Publications

OBJECTIVE

Some antiretroviral treated HIV-infected patients develop Kaposi's sarcoma despite long-term suppression of HIV replication. These Kaposi's sarcoma lesions are consistent with Kaposi's sarcoma observed in the elderly uninfected population ('classical Kaposi's sarcoma').
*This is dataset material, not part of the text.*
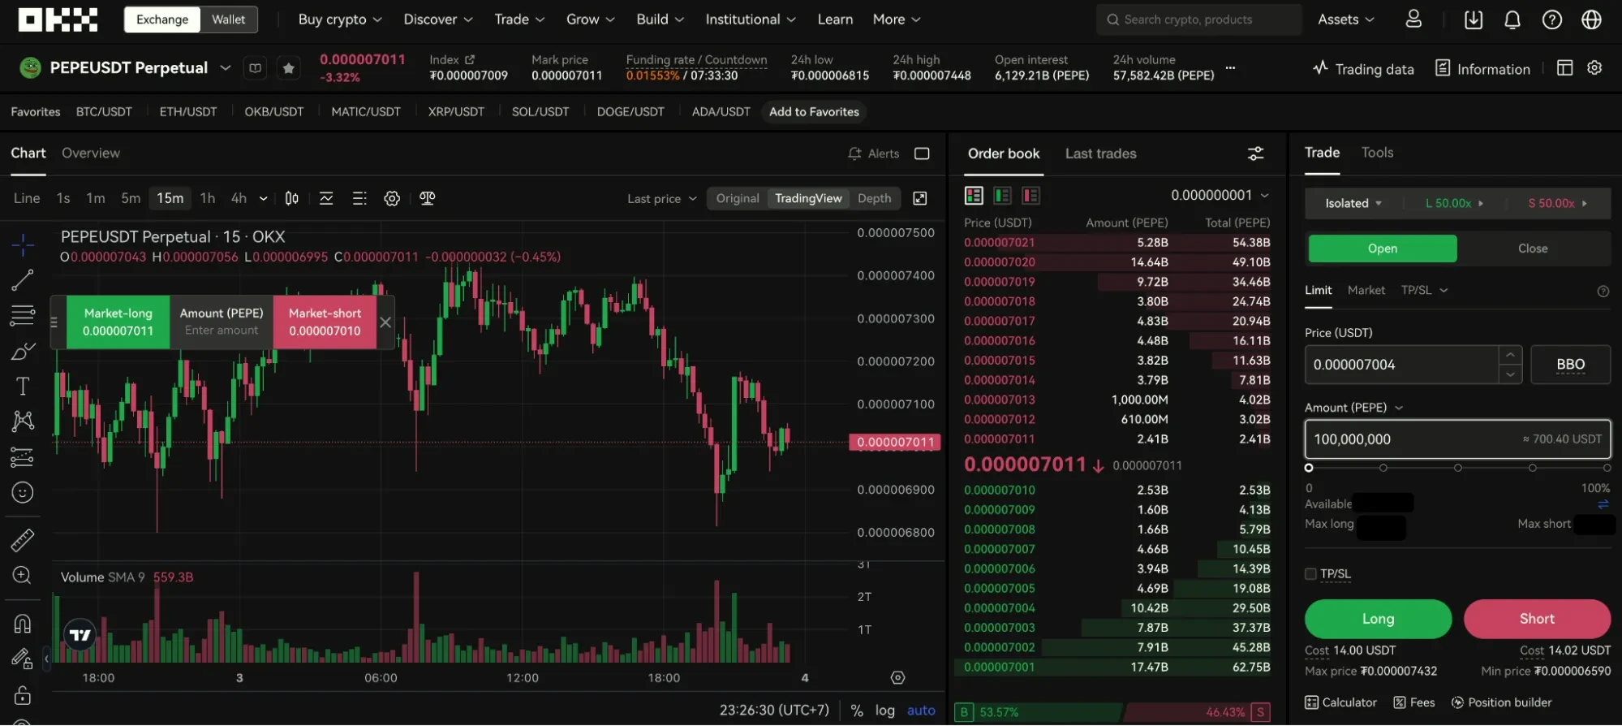Open the Market order type tab
The image size is (1622, 726).
pos(1366,291)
We investigated potential mechanisms for this phenomenon, focusing on measures of immune activation and T-cell senescence.

DESIGN

We compared markers of immunosenescence, naive T cells, activation, and inflammation in CD4+ and CD8+ T cells from antiretroviral-treated participants with new-onset Kaposi's sarcoma (cases, n =  19) and from treated individuals without Kaposi's sarcoma (controls, n  = 47).

RESULTS

There was increased frequency of CD4+ and CD8+ T cells with an immunosenescence phenotype (CD57+ and CD28-) in cases vs. controls (CD4+ T cells: CD57+ 7.4 vs. 3.7%, P = 0.025; CD28- 9.1 vs. 4.8%, P  = 0.025; CD8+ T cells: CD57+ 41.5 vs. 27.7%, P  =  0.003; CD28- 60.5 vs. 51.3%, P  = 0.041). Cases had lower proportions of naïve T cells (CD27+ CD28+ CD45RA+) in CD4+ (23.0 vs. 32.2%, P = 0.023) and CD8+ (11.3 vs. 20.7%, P  <  0.001) T-cell compartments. CCR5 was more highly expressed in CD4+ (16.3 vs. 11.0%, P  = 0.025), and CD8+ (43.1 vs. 28.3%, P < 0.001) T-cell compartments in cases vs. controls. There was no difference in telomere length or telomerase activity in peripheral blood mononuclear cells, or in T-cell expression of activation markers (HLADRCD38).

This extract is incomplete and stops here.